Mea culpa, too, by the way; my initial reaction to the legislation was "well, what can I do about it?". But I'm damned if I'm going to let some filtering software manufacturer censor my internet viewing, and I'm also damned if I'm going to pretend that I'm doing so (he says, still wondering "well, what can I do about it?").
But I'm still not impressed. The people backing this scheme must still realise that this is bad legislation, and that the scheme itself, prima facie, is a nefarious one. It would oblige Australian internet users to accept censorship based not on the criteria decided by government (which would be bad enough, but at least allows for public scrutiny and a formal process), but by the private makers of censorship software. And the EFA's pages themselves provide an example of what happens when censorship decisions fall to private hands.

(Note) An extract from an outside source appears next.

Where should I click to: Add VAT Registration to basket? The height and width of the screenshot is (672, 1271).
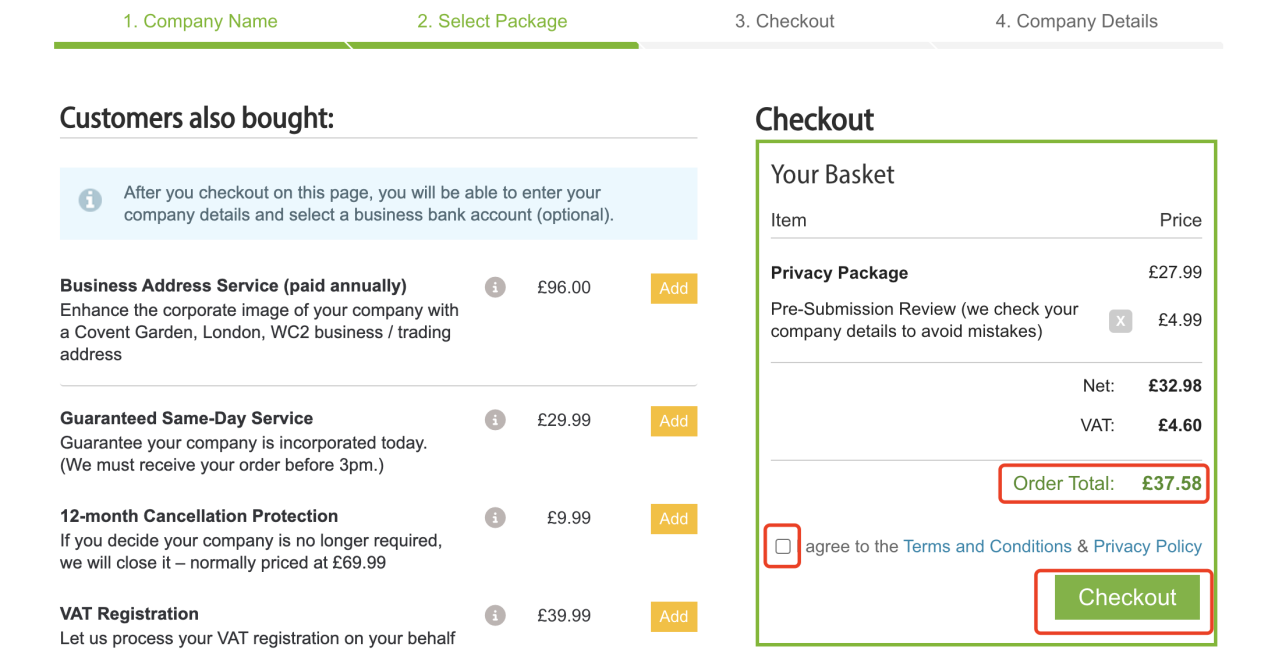(x=674, y=616)
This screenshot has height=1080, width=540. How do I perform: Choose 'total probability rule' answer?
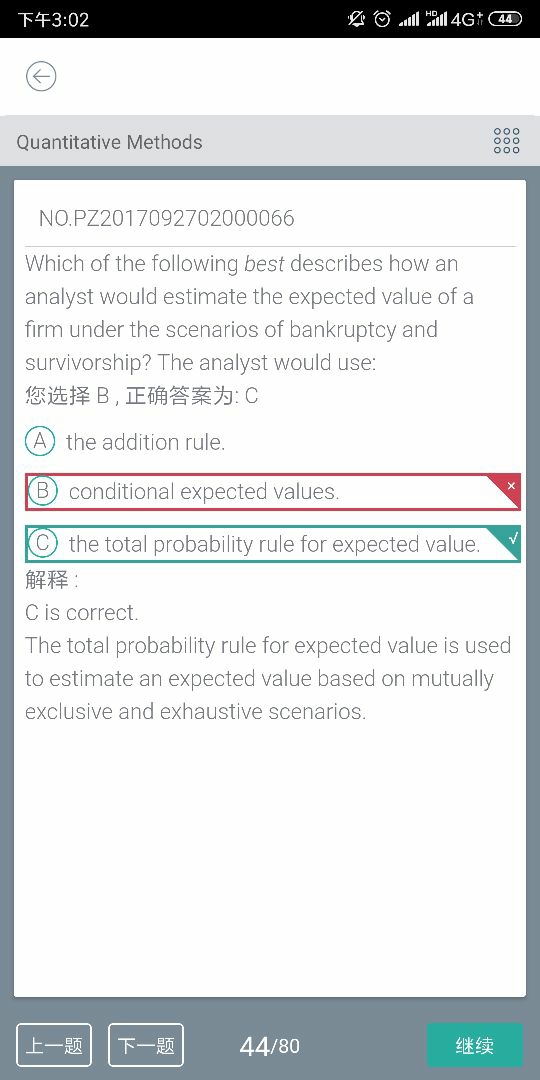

There is a long tradition in Australia of avoiding threats of government regulation by proposing a scheme of essentially unenforced industry self-regulation, allowing the government to wash their hands of the issue, which self-regulation the industry essentially ignores. But I can't help feel that this is a particularly craven approach for the Australian internet community to be taking, especially since it shifts the burden of dishonesty to all internet users, who now have to either allow (doubtless mostly US) proprietary software makers to censor their Internet viewing for them, or lie that they are doing so.
BTW, it seems to me that this article never made it to slashdot's front page. Last night (Australian time), the article on "The World's Smallest PII Motherboard" was at the top of the page, without the current article being there; this morning, the PII motherboard article is at the bottom of the page, and the current article turned up in yesterday's list. Or am I hallucinating?
Per se, it isn't. But just because a desire is acceptable, it does not mean that everything done to achieve it is acceptable.
> While you (and others) may feel that the $5000 fee is too high, there is nothing either legally wrong or immoral with what they are doing.
Did the original poster assert that there was anything legally wrong with what UNISYS is doing? No; on the contrary, he points out the UNISYS is abusing the constituted legal system. So why do you introduce this into your argument at this point? Because either you're confused, or you're trying to confuse your readers, by the invalid conclusion that "it isn't illegal, so it can't be wrong".
Personally I do think it is wrong for UNISYS to be trying to extort such high licensing fees (really, any licensing fees) for a 14-year-old patent on a de facto standard compression format from people using free software. This is in part because I think software patents are wrong; if I held a software patent and were trying to get money from people to use it, I would feel that I was doing the wrong thing. So, by extension, I believe that UNISYS is also doing the wrong thing. And therefore, I believe that the law that supports them in doing it is a bad law.
OK, now go through the preceding paragraph, and substitute the melodramatic immoral for the homely wrong. See, legality has nothing to do with it.
> The answer? Follow the law, even if you disagree. Use another format, there are many others to choose from. Stop feeling that you are totally rightous, you have no basis for that belief.
I'm not sure that it's right to follow laws you disagree with, if you disagree with them strongly enough. Even when a law has become terminally outdated (such as IMHO IP law has), actually trying to get it changed in the face of entrenched and well-funded interests is an extremely difficult task. On the other hand, if it is generally ignored, it will slowly die of inanition.